Thursday, September 28, 2006

Sounds from the Past.

-The sound of the apple tree spraying truck. My mother would tell us all to shut the windows, and the truck would pull close in. The engine would go "HmmmmmMMMMMM" and a spraying noise would ensue and clouds of chemicals would envelop the three apple trees in our backyard. At age four, it terrified me, and I thought of it as a dragon, and the noise featured heavily in my nightmares. It wanted to kill me with its poisonous breath.

- Back then, my hearing was quite good, and I could hear the jingling bells of the Good Humor man's truck from a mile away. I would beg my mother for a dime and buy something with fudge on the inside.

-In the heat of summer, in a small house with no air conditioning, we were put to bed before the sun was fully down. This always felt like a gyp. Watching the fading light in the stillness of the evening, I would hear the sounds of whippoorwills in the distance. I imagined them sitting in the branches of the woods, looking like singing, glowing fairies. I don't think I've ever seen a whippoorwill.

-Again, in the heat of summer, the rackety clackety noise of the old blue metal fan that sat on the dresser. It was loud, its noise invaded my dreams, and terrified me. I was always afraid that the noise would cover up the sound of an approaching monster, or thunderstorm. Sometimes it did cover up the noise of an approaching storm, and then suddenly the storm would be upon us, frightening me out of my wits with a sudden loud thunderclap. I hated thunderstorms because I was sure I would be killed by a tornado.

-The sound (never mind the aromas) of the rotisserie roasting Sunday dinner. Rrrrrrmmmm...mmm...mmm...rrrrrrmmmmm...mmm...mmm..

-The sound of my fathers steps resolutely coming upstairs to tell my brother and I to settle down each night. We both knew that one well, and our ears were tuned to detect it above all other sounds.

-The self-concious noises of the church before services on Sunday mornings. Footsteps, cloth sliding on the pews, hushed voices in whispered tones-- perhaps a stifled chuckle, all magnified by the echoes of the stone, plaster and wooden walls. The organ is playing softly, and when it stops I can hear Mr. Swinden's feet shuffling on the pedals, and the sound of him shifting his music, and pushing in knobs.
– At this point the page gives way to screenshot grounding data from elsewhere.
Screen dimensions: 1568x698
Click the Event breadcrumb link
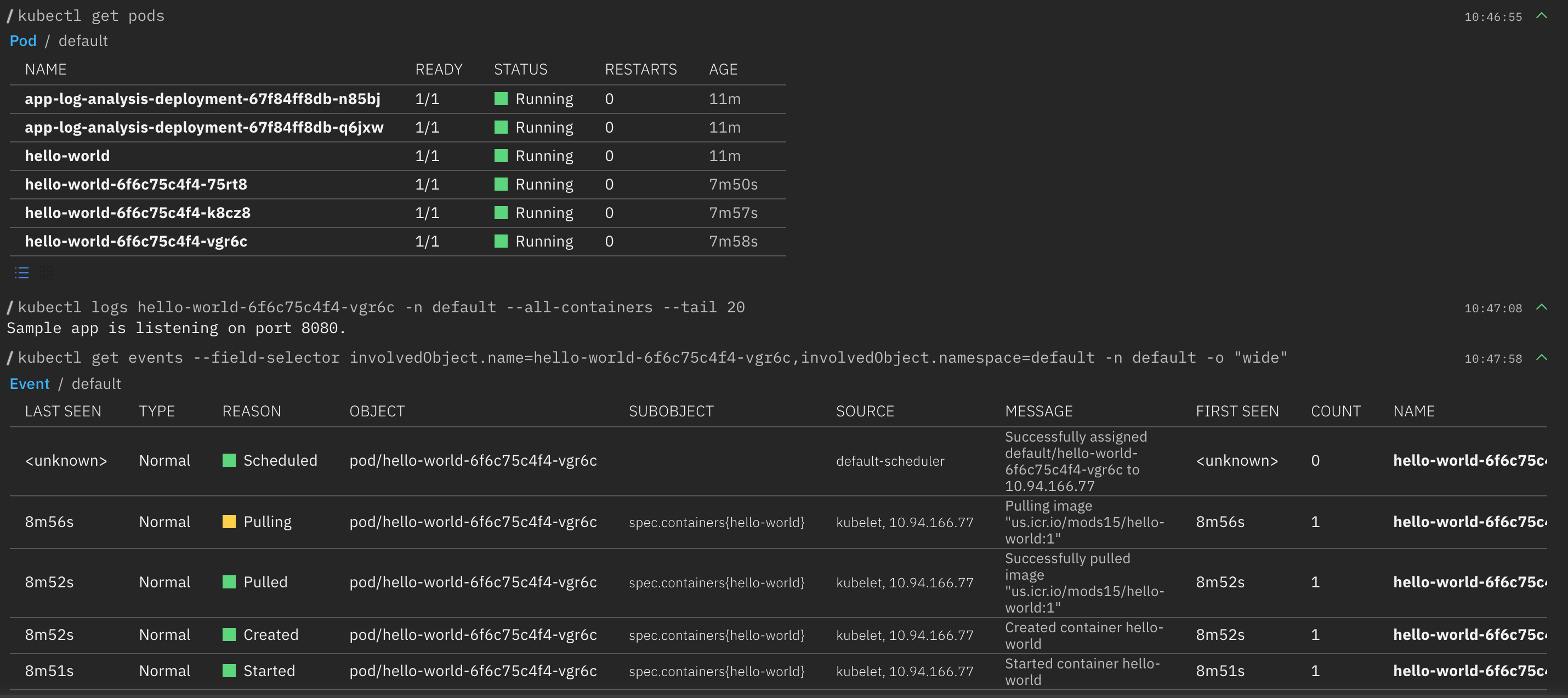[30, 384]
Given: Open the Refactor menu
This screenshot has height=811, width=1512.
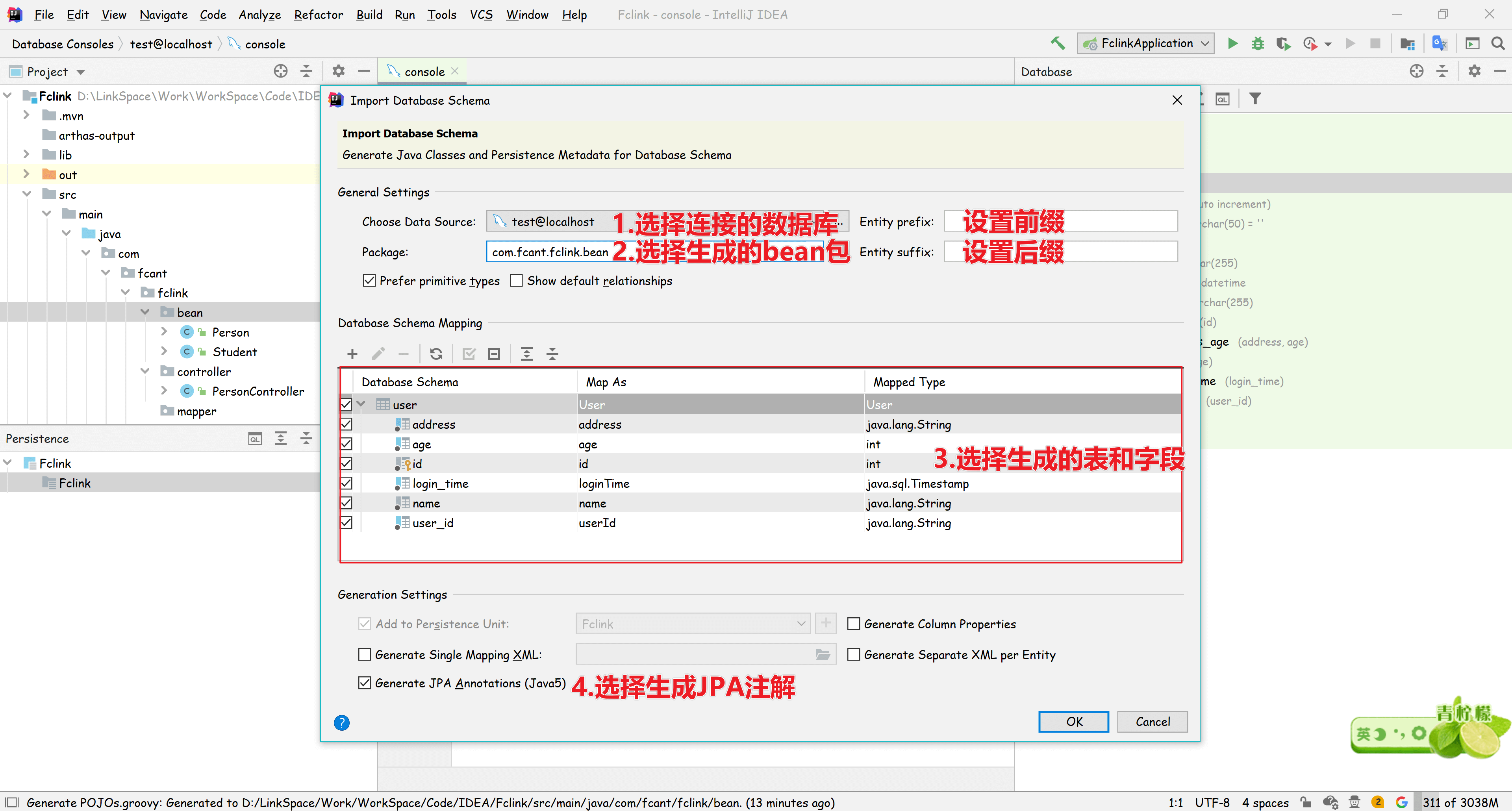Looking at the screenshot, I should click(318, 14).
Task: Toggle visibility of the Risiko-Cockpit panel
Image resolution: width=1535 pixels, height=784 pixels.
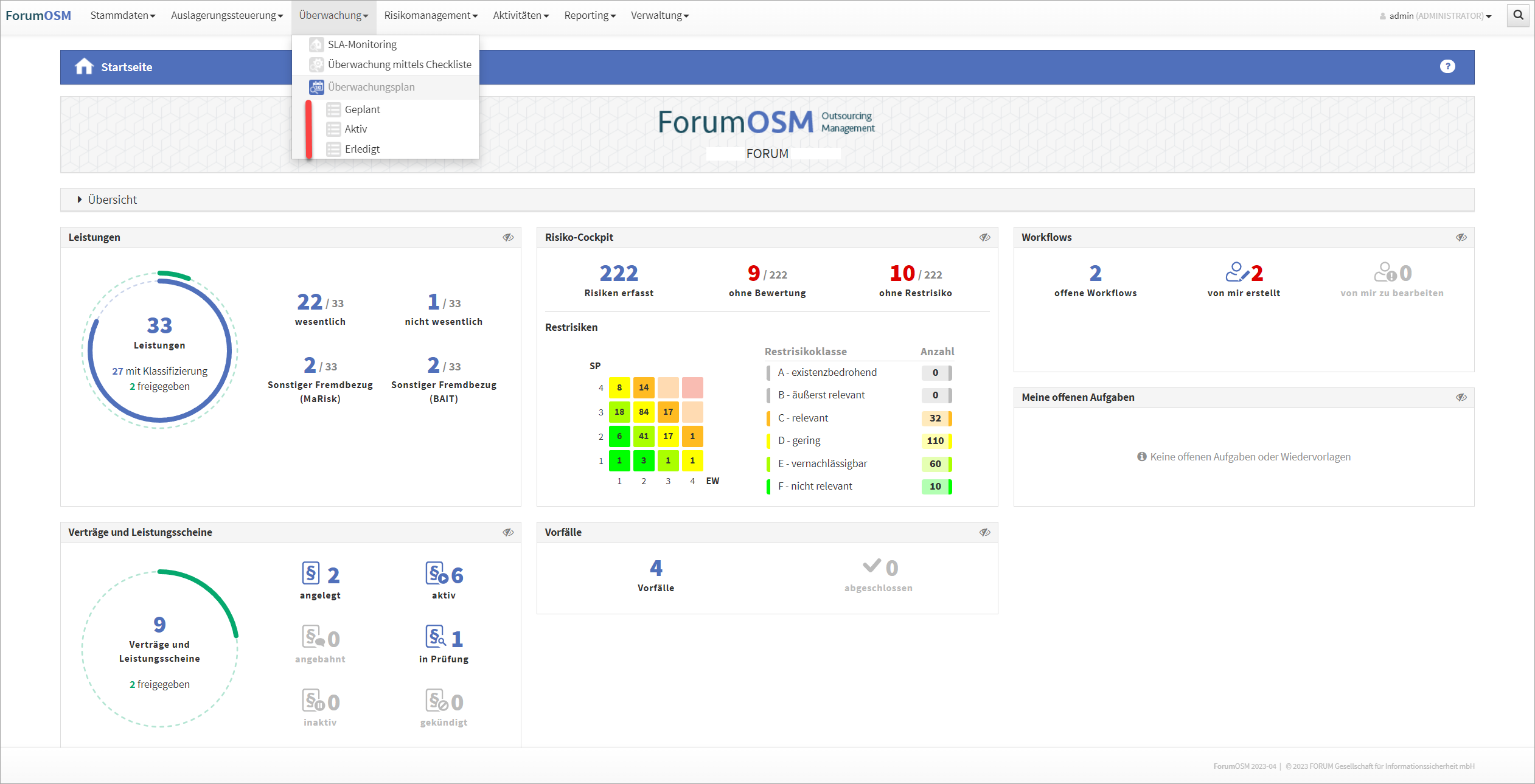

Someone always dropped a hymnal or prayer book; it echoes between the pews. The door in the rear thumps closed with a latecomer. And the smells.... but that is another entry.
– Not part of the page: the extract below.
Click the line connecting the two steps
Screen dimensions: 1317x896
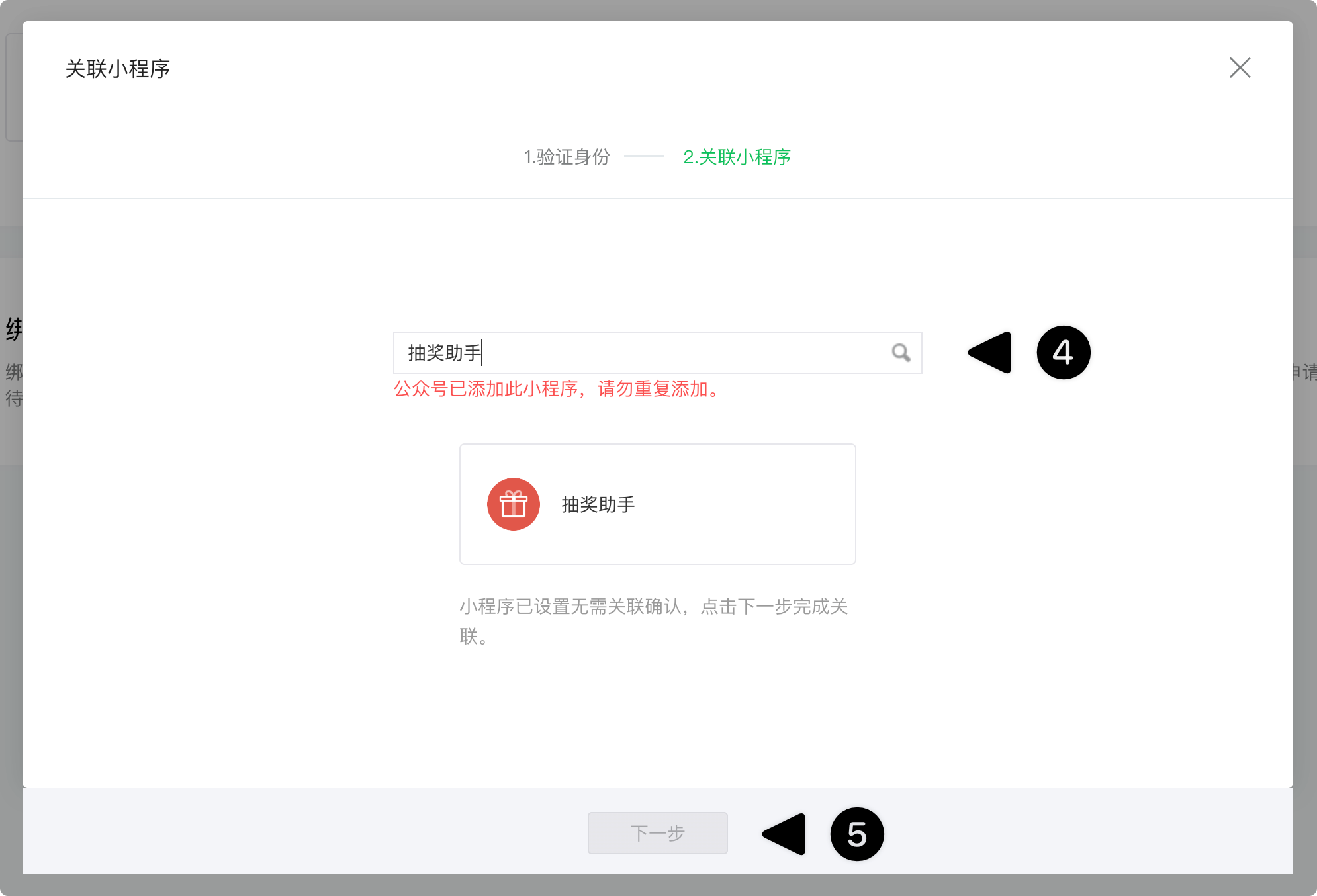pyautogui.click(x=643, y=157)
-The fire alarm bell, happily announcing an interesting break in the routine of a humdrum day at school; with just a touch of a delicious danger which never materialised. A red-brown rubber ball with its strangely musical slap aginst the pavement: punk..punk..punk. The rhythmic squeal of the swings, never synchronised, and the clinking of the chains as someone jumps carelessly off it in mid-swing. The sound echoes a little through the structure of the swingset. Heels incessantly banging on the shiny surface of the slides, and the clatter of pea-gravel being thrown upon it, and sneakered feet grinding it cruelly across the benevolent face of the slide's incline..
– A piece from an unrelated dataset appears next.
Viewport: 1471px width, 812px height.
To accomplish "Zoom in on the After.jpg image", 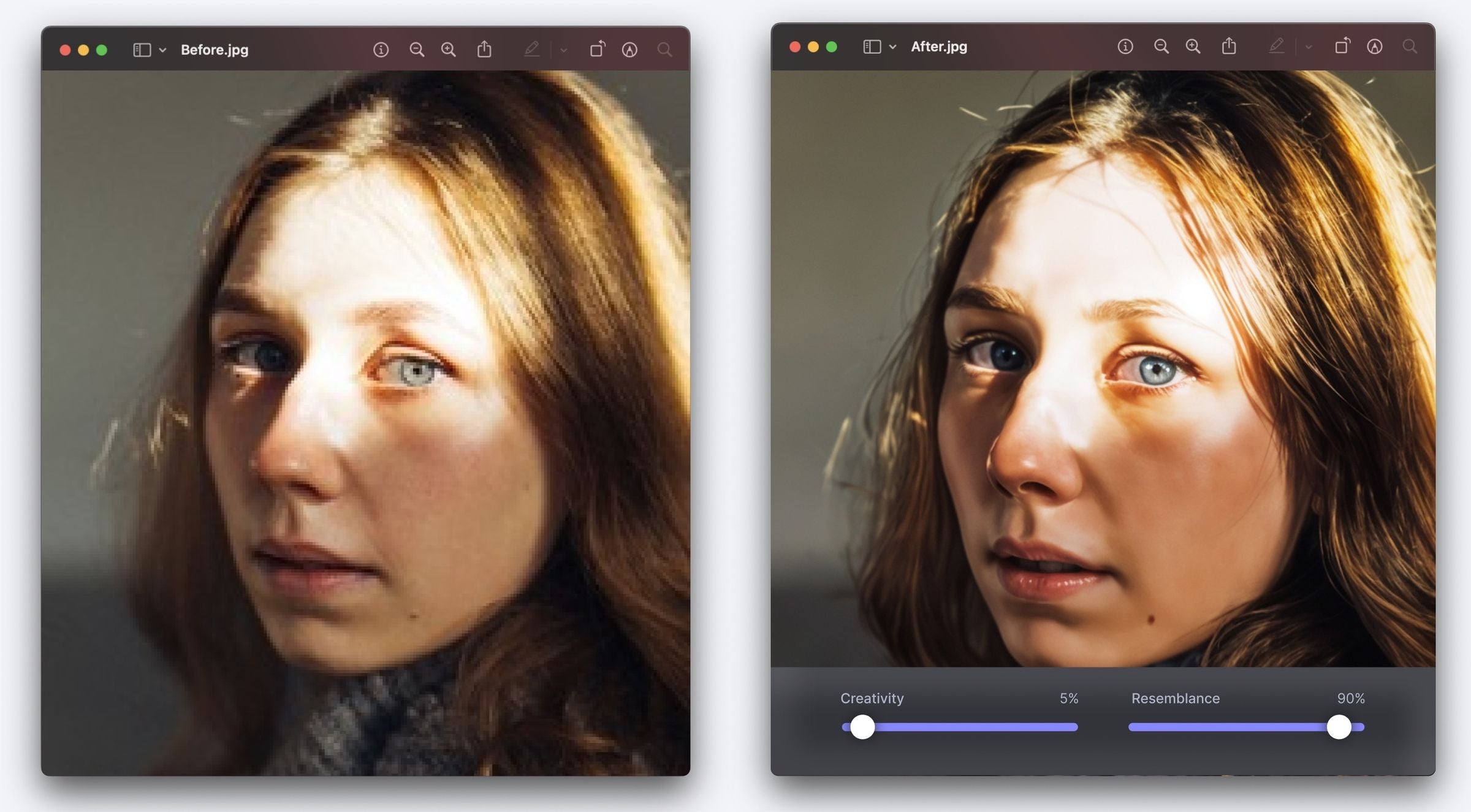I will click(1193, 46).
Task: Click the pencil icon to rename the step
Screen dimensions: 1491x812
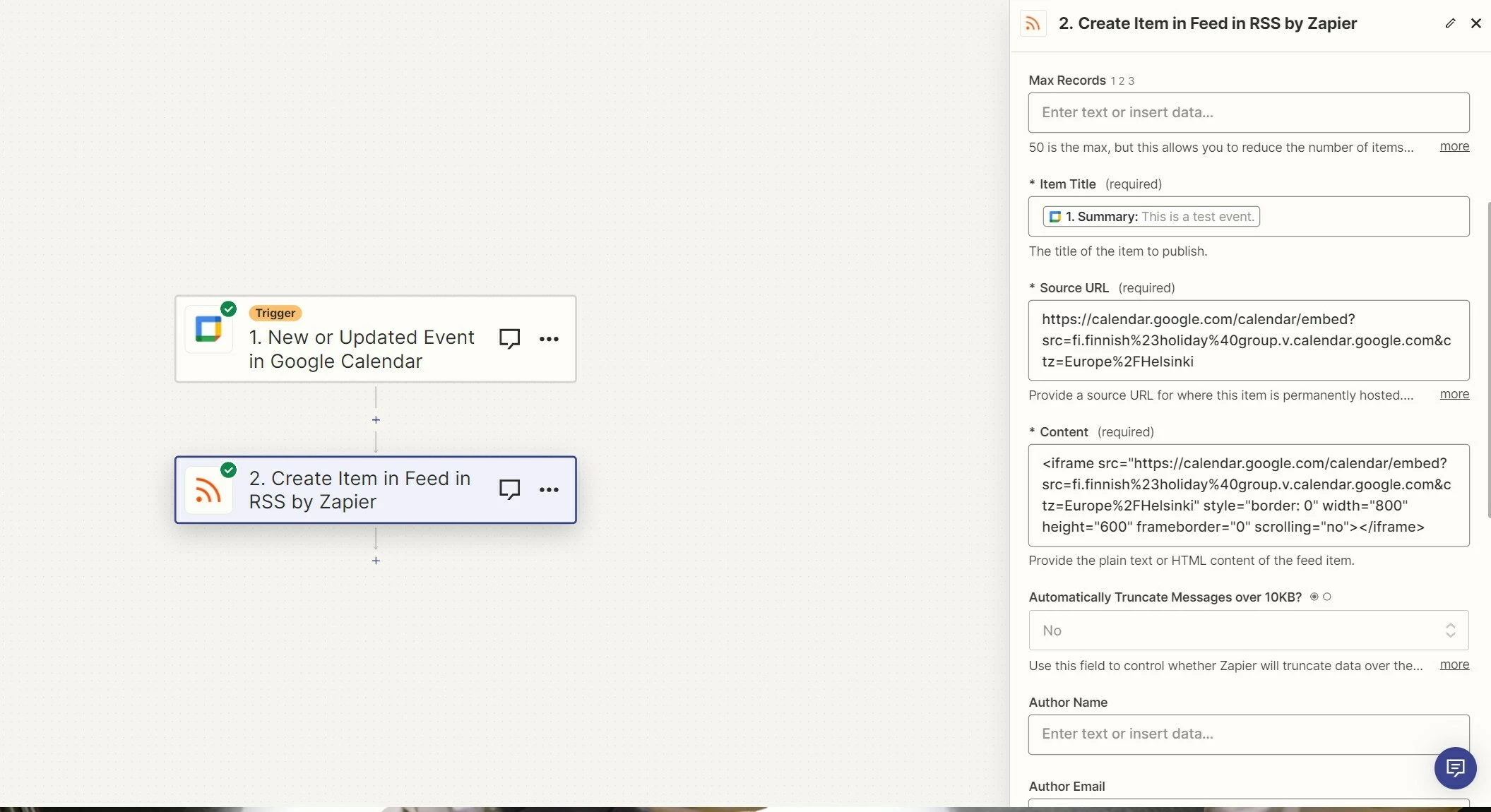Action: 1449,23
-The apocryphal sound of the ice on the lake in winter cracking while we skated on it. We imagined cracks shooting through the ice like lightning, and would watch for slabs to loosen under us, marooning us and maybe dumping us into the freezing water. They never did. Lying on my back in my snowsuit, staring up through the bare limbs of the trees to the sky so unbelievably blue, listening to the silence of the winter air sifting through them, and the tiny noises of the twigs peacably clicking together, then ceasing.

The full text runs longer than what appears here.